* _Exercise task_
Retype the following lines exactly, with every character unchanged.
[begin Data records]
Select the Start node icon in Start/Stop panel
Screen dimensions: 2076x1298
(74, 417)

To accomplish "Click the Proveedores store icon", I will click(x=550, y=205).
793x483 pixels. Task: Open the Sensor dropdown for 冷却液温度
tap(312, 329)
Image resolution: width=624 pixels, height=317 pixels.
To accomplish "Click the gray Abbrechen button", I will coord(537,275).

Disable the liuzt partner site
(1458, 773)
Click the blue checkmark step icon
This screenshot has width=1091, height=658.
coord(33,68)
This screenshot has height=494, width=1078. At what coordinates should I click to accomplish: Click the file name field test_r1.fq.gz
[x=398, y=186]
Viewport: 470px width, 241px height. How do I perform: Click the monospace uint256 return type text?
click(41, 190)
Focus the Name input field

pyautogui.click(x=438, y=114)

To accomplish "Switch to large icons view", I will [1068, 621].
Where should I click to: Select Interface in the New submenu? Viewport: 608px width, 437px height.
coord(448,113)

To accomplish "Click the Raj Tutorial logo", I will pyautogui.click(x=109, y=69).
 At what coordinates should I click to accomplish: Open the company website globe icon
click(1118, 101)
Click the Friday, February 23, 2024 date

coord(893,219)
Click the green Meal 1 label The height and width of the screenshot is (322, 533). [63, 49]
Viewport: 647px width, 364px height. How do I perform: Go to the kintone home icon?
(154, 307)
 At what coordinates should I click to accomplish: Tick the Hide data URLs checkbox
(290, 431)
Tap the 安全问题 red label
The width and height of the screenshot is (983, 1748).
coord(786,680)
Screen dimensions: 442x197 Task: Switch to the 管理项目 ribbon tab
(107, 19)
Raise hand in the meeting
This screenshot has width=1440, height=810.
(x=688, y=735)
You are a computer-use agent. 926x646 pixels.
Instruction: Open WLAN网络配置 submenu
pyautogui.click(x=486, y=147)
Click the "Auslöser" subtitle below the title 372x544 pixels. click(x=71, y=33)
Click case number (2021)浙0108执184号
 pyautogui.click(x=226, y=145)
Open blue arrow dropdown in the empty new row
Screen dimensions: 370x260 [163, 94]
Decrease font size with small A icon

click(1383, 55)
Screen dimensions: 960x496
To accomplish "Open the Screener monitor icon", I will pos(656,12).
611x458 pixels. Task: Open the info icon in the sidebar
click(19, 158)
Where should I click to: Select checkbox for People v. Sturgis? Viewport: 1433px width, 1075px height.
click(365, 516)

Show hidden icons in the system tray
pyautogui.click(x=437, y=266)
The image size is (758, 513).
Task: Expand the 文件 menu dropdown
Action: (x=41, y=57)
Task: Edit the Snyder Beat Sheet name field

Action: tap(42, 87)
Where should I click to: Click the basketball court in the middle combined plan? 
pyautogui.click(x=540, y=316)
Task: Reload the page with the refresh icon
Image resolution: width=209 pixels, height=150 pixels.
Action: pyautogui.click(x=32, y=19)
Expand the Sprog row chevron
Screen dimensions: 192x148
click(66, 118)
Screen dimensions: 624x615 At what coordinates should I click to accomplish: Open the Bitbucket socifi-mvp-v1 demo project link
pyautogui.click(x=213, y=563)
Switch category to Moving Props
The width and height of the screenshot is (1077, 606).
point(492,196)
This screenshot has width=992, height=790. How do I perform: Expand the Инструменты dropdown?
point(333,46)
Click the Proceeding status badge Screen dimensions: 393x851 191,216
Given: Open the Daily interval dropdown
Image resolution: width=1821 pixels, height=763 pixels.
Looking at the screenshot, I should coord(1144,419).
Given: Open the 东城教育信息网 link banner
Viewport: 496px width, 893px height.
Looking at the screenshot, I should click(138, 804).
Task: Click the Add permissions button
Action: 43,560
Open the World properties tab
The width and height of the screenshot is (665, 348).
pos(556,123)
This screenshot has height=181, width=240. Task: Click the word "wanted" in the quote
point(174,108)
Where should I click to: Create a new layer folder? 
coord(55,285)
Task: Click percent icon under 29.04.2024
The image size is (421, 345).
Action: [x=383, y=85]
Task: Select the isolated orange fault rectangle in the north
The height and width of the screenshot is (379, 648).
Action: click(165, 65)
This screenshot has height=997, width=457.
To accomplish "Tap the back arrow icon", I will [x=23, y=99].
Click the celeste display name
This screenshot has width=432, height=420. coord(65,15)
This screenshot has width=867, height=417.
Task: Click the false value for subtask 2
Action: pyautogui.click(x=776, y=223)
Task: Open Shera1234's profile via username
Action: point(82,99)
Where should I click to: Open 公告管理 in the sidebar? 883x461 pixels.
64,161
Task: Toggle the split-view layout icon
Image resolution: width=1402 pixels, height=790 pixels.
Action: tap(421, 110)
[end Data records]
* _Answer to the exercise_
Select the Start node icon in Start/Stop panel
Screen dimensions: 2076x1298
(74, 417)

To accomplish "Click the Proveedores store icon", I will click(x=550, y=205).
793x483 pixels. Task: Open the Sensor dropdown for 冷却液温度
tap(312, 329)
Image resolution: width=624 pixels, height=317 pixels.
To accomplish "Click the gray Abbrechen button", I will coord(537,275).

Disable the liuzt partner site
(1458, 773)
Click the blue checkmark step icon
This screenshot has width=1091, height=658.
coord(33,68)
This screenshot has height=494, width=1078. At what coordinates should I click to accomplish: Click the file name field test_r1.fq.gz
[x=398, y=186]
Viewport: 470px width, 241px height. How do I perform: Click the monospace uint256 return type text?
click(41, 190)
Focus the Name input field

pyautogui.click(x=438, y=114)

To accomplish "Switch to large icons view", I will [1068, 621].
Where should I click to: Select Interface in the New submenu? Viewport: 608px width, 437px height.
coord(448,113)

To accomplish "Click the Raj Tutorial logo", I will pyautogui.click(x=109, y=69).
 At what coordinates should I click to accomplish: Open the company website globe icon
click(1118, 101)
Click the Friday, February 23, 2024 date

coord(893,219)
Click the green Meal 1 label The height and width of the screenshot is (322, 533). [63, 49]
Viewport: 647px width, 364px height. How do I perform: Go to the kintone home icon?
(154, 307)
 At what coordinates should I click to accomplish: Tick the Hide data URLs checkbox
(290, 431)
Tap the 安全问题 red label
The width and height of the screenshot is (983, 1748).
coord(786,680)
Screen dimensions: 442x197 Task: Switch to the 管理项目 ribbon tab
(107, 19)
Raise hand in the meeting
This screenshot has width=1440, height=810.
(x=688, y=735)
You are a computer-use agent. 926x646 pixels.
Instruction: Open WLAN网络配置 submenu
pyautogui.click(x=486, y=147)
Click the "Auslöser" subtitle below the title 372x544 pixels. click(x=71, y=33)
Click case number (2021)浙0108执184号
 pyautogui.click(x=226, y=145)
Open blue arrow dropdown in the empty new row
Screen dimensions: 370x260 [163, 94]
Decrease font size with small A icon

click(1383, 55)
Screen dimensions: 960x496
To accomplish "Open the Screener monitor icon", I will pos(656,12).
611x458 pixels. Task: Open the info icon in the sidebar
click(19, 158)
Where should I click to: Select checkbox for People v. Sturgis? Viewport: 1433px width, 1075px height.
click(365, 516)

Show hidden icons in the system tray
pyautogui.click(x=437, y=266)
The image size is (758, 513).
Task: Expand the 文件 menu dropdown
Action: (x=41, y=57)
Task: Edit the Snyder Beat Sheet name field

Action: tap(42, 87)
Where should I click to: Click the basketball court in the middle combined plan? 
pyautogui.click(x=540, y=316)
Task: Reload the page with the refresh icon
Image resolution: width=209 pixels, height=150 pixels.
Action: pyautogui.click(x=32, y=19)
Expand the Sprog row chevron
Screen dimensions: 192x148
click(66, 118)
Screen dimensions: 624x615 At what coordinates should I click to accomplish: Open the Bitbucket socifi-mvp-v1 demo project link
pyautogui.click(x=213, y=563)
Switch category to Moving Props
The width and height of the screenshot is (1077, 606).
point(492,196)
This screenshot has width=992, height=790. How do I perform: Expand the Инструменты dropdown?
point(333,46)
Click the Proceeding status badge Screen dimensions: 393x851 191,216
Given: Open the Daily interval dropdown
Image resolution: width=1821 pixels, height=763 pixels.
Looking at the screenshot, I should coord(1144,419).
Given: Open the 东城教育信息网 link banner
Viewport: 496px width, 893px height.
Looking at the screenshot, I should click(138, 804).
Task: Click the Add permissions button
Action: 43,560
Open the World properties tab
The width and height of the screenshot is (665, 348).
pos(556,123)
This screenshot has height=181, width=240. Task: Click the word "wanted" in the quote
point(174,108)
Where should I click to: Create a new layer folder? 
coord(55,285)
Task: Click percent icon under 29.04.2024
The image size is (421, 345).
Action: [x=383, y=85]
Task: Select the isolated orange fault rectangle in the north
The height and width of the screenshot is (379, 648).
Action: click(165, 65)
This screenshot has height=997, width=457.
To accomplish "Tap the back arrow icon", I will [x=23, y=99].
Click the celeste display name
This screenshot has width=432, height=420. coord(65,15)
This screenshot has width=867, height=417.
Task: Click the false value for subtask 2
Action: pyautogui.click(x=776, y=223)
Task: Open Shera1234's profile via username
Action: point(82,99)
Where should I click to: Open 公告管理 in the sidebar? 883x461 pixels.
64,161
Task: Toggle the split-view layout icon
Image resolution: width=1402 pixels, height=790 pixels.
Action: tap(421, 110)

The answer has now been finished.